C’est la démarche qu’a menée la jeune architecte paysagiste Alix Gancille, dans son mémoire de fin d’études qui porte sur le territoire de la Thiérache, en Belgique, et qui propose plusieurs scénarios d’évolution pour cette zone où l’élevage est actuellement dominant. Dans le scénario « hybride » (cultures et réensauvagement), qui est présenté par l’autrice comme le plus pertinent, les cultures (maraîchage, vergers, céréales) gagnent du terrain pour nourrir la population locale, tandis qu’un peu moins d’un tiers des prairies sont conservées et converties en refuges pour les anciens animaux de rente. Par ailleurs, la moitié du territoire est maintenue à l’état de forêt ou reboisée, et les deux tiers de cette zone de forêt sont laissés en libre évolution.

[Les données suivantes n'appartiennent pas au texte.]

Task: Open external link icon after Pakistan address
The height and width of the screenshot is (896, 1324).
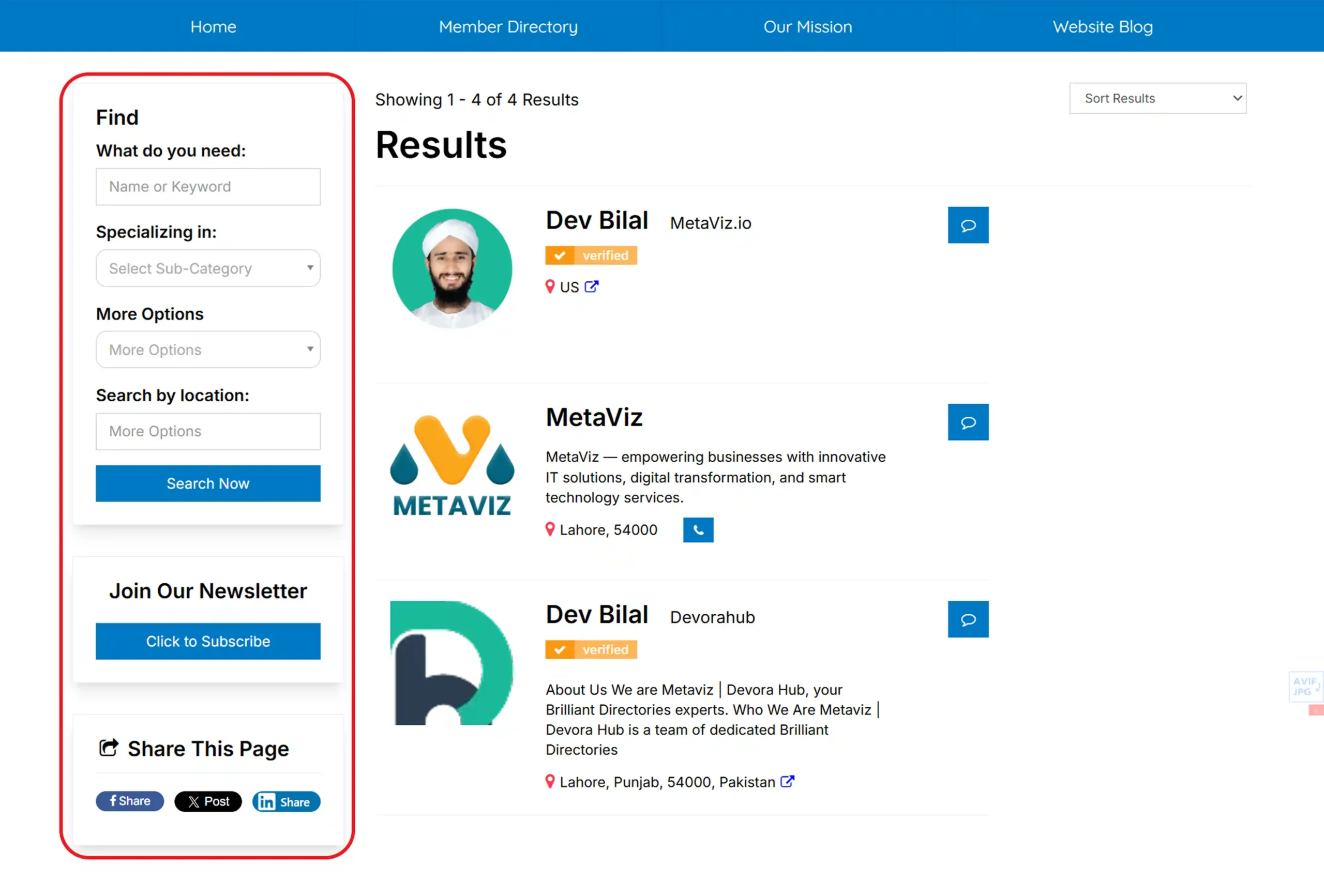Action: pyautogui.click(x=787, y=782)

Thiérarche végane 2050, scénario 3 – hybride, Alix Gancille, mémoire de Master en architecture du paysage, 2020.

Emploi et économie

Lorsqu’on débat autour du véganisme dans l’espace public, que ce soit sur un plateau de télévision ou dans une rencontre politique, la question de l’emploi agricole surgit presque immanquablement. Selon un avis communément répandu, le développement du véganisme menacerait cet emploi, ce qui serait une mauvaise chose. On peut comprendre que dans un contexte où les éleveurs sont dans une grande fragilité économique, conduisant plus d’un agriculteur par jour au suicide, il soit délicat d’aborder ces questions. Cependant, un ensemble de considérations économiques peut nous amener à voir les choses sous un angle plus optimiste.

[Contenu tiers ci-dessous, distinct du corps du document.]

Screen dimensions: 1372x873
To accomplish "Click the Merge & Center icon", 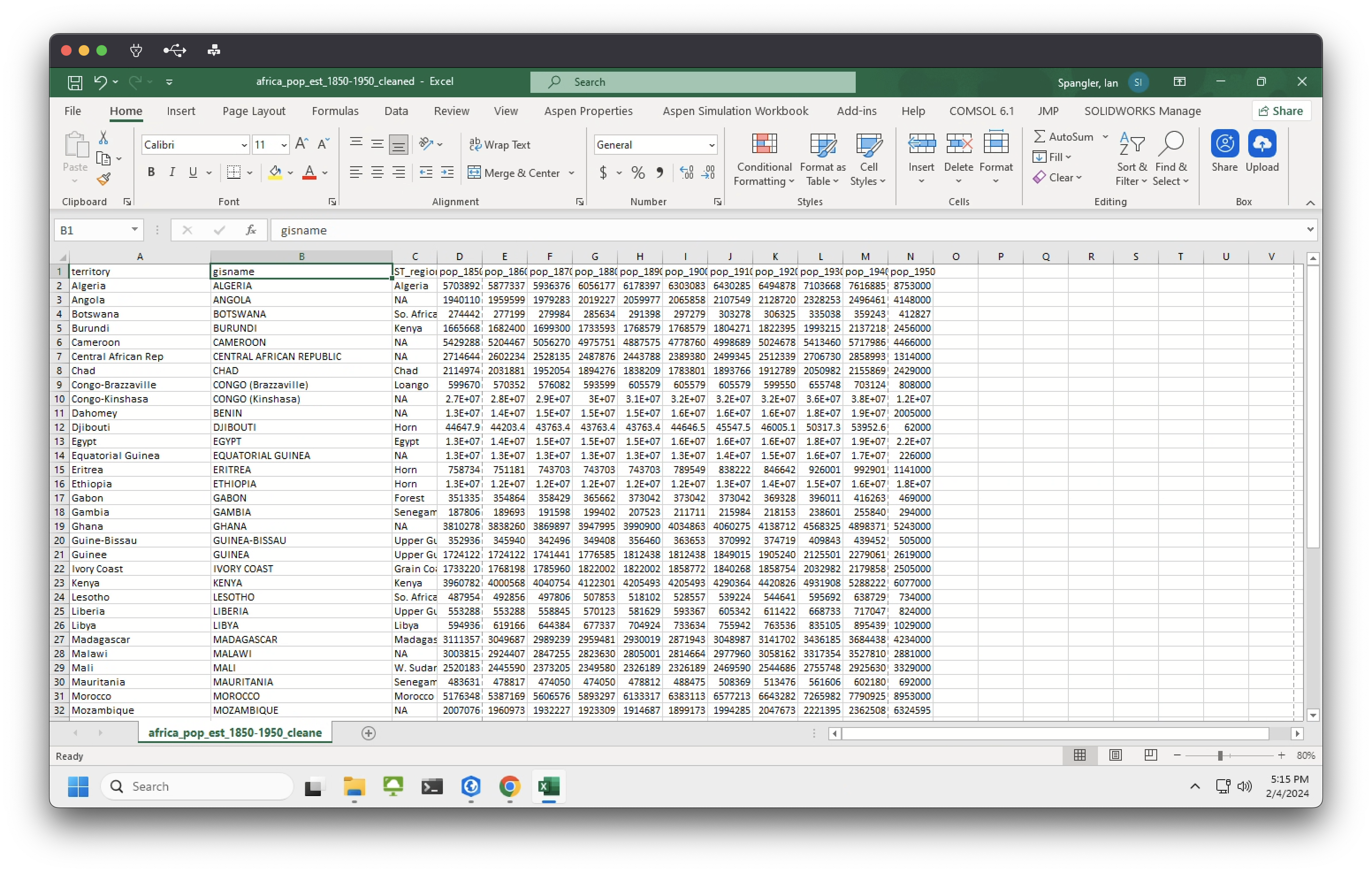I will coord(474,172).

Pour commencer, moins d’élevage ne veut pas dire moins d’emploi agricole. Selon le rapport Afterres 2050, publié en 2017 par l’association Solagro, un scénario de division par deux de la production et de la consommation de viande et de lait pourrait conduire, d’ici à 2050, à créer 125 000 emplois équivalent temps plein par rapport au scénario « tendanciel » (c’est-à-dire au scénario selon lequel nous ne mettrions rien en œuvre pour réduire cette production-consommation). Ces emplois seraient créés principalement par une transformation du modèle agricole, qui reposerait davantage que le modèle actuel sur des petites fermes, beaucoup plus créatrices d’emploi que les exploitations industrielles. Par ailleurs, les ménages, en consommant moins de viande et moins de produits transformés, pourraient réinvestir les sommes économisées dans d’autres secteurs, ce qui permettrait la création d’emplois.

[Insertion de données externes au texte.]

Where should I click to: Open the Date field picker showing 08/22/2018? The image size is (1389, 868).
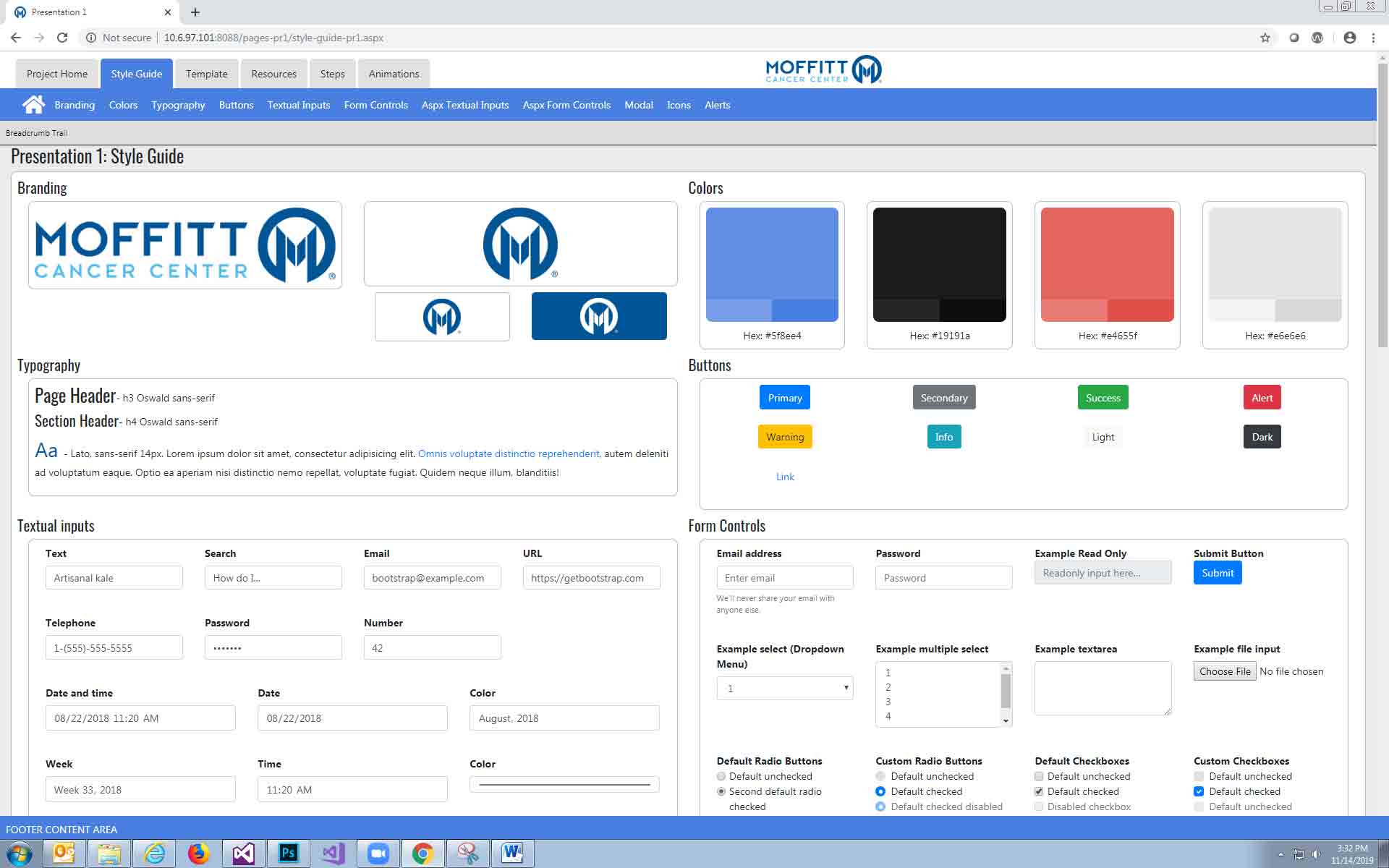click(352, 718)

Il reste que le sujet de la reconversion des éleveurs doit être abordé à l’échelle des territoires, pour penser la création d’emplois valorisants et viables économiquement. Au Royaume-Uni, la structure Refarm’d soutient la transition d’anciennes fermes d’élevage laitier vers la production de boissons à l’avoine, en leur fournissant des ressources et en les aidant à développer des débouchés pour leurs produits. En Allemagne, plusieurs dizaines de fermes, regroupées dans le réseau « Fermes de vie » sont devenues des sanctuaires pour les animaux. Et en France ? Tout reste à inventer.